WHAT YOU ARE ASKED TO DO:
Leaving the pictures aside, transcribe only and exactly the lines from the one with "Open the New Releases books thumbnail" through the end of the entries, both included.

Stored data
════
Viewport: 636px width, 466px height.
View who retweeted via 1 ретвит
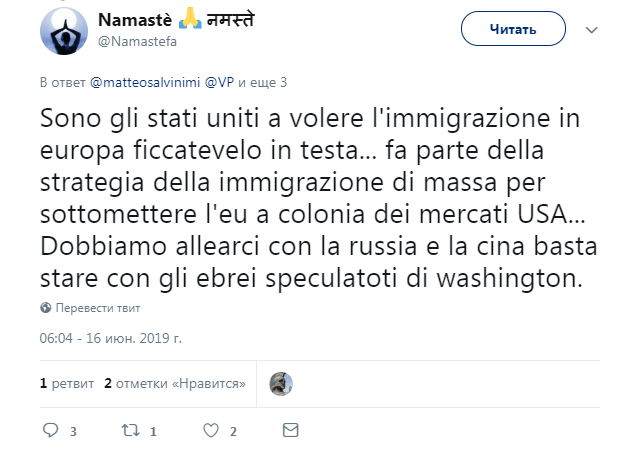[67, 383]
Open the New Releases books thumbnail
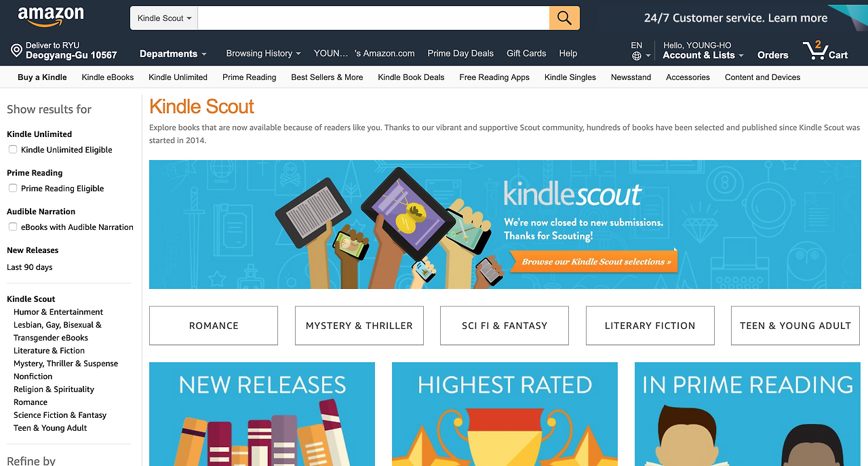 tap(262, 414)
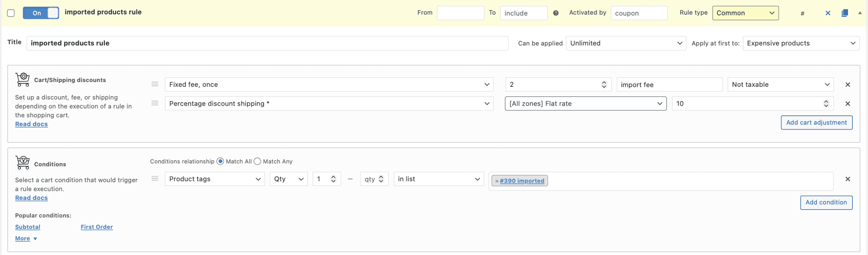Remove the #390 imported tag
This screenshot has width=868, height=255.
pyautogui.click(x=497, y=181)
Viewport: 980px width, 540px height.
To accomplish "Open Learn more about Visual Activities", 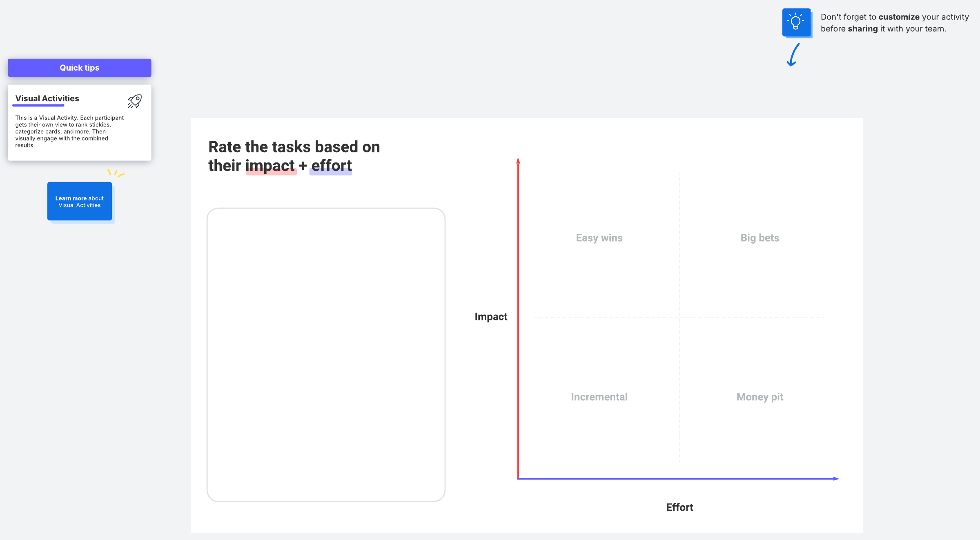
════
SOLUTION FOR THIS TASK:
Open the New Releases books thumbnail
 tap(262, 414)
Remove the #390 imported tag
This screenshot has width=868, height=255.
pyautogui.click(x=497, y=181)
Viewport: 980px width, 540px height.
To accomplish "Open Learn more about Visual Activities", 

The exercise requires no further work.